The purpose of the present study was to investigate the intrinsic FC of cerebellar subregions related to cognitive function in patients with T2DM using resting-state fMRI, and reveal the neuropathological mechanisms of cerebellar-related cognitive impairment in T2DM. We hypothesized that patients with T2DM have decreased cerebellar-cerebral FC that is associated with cognitive impairment.

Materials and Methods

Participants

Thirty-eight patients with T2DM from the Department of Endocrinology of Shaanxi Provincial People’s Hospital and 33 euglycemic healthy controls from the local community were enrolled in our study from March 2018 to May 2019. All the participants were 40–70 years old, right-handed, and received at least 6 years of education. The patients met the diagnostic criteria of T2DM according to the American Diabetes Association in 2014, and were on stable therapy (diet, oral medications, and/or insulin). Patients were excluded from the study if they had a history of hypoglycemic episodes and macrovascular diseases (e.g., cerebrovascular or cardiovascular diseases), or had hypoglycemia (blood glucose <3.9 mmol/L) or hyperglycemia (blood glucose >33.3 mmol/L) during their hospital stay. The exclusion criteria of both groups were a self-reported history of known brain injury, epilepsy, stroke, alcohol or other substance dependence, Parkinson’s disease, major depression or other disorders that could affect cognitive function, major medical illnesses (e.g., cancer), or MRI contraindications. Details of the complications and therapeutic agents for T2DM are provided in Supplementary Tables S1, S2.

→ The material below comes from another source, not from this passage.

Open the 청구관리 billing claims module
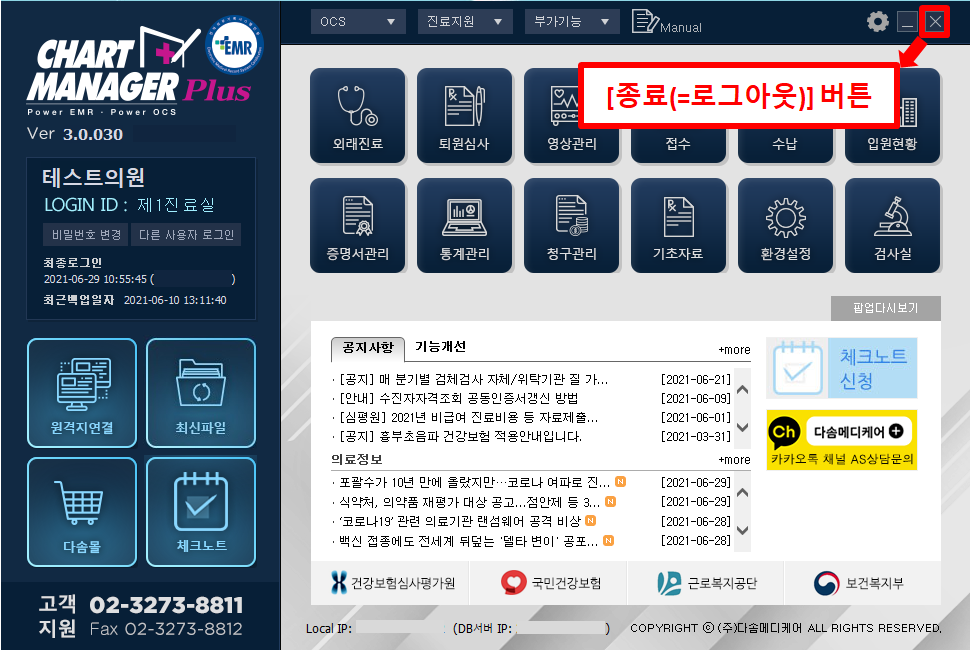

All patients were instructed to control their blood glucose according to their doctor’s orders on the day of the scan. They arrived at the Department of MRI between 6:30 and 7: 00 pm after dinner. A structured clinical interview and a series of psychological tests were conducted for approximately 30 min. Then, the patients were prepared for the MRI scan. Only one patient was scheduled each day to ensure that each patient’s MRI scan time was completed between 7:30 and 8:30 pm. Healthy controls had to have normal fasting glucose levels, and their test procedure and scan time were consistent with those of the patients. All the participants were awake during the scan and did not feel discomfort. The study was approved by the Ethics Committee of Shaanxi Provincial People’s Hospital. The study protocol was explained to all the participants and signed informed consent was obtained before they participated in the study.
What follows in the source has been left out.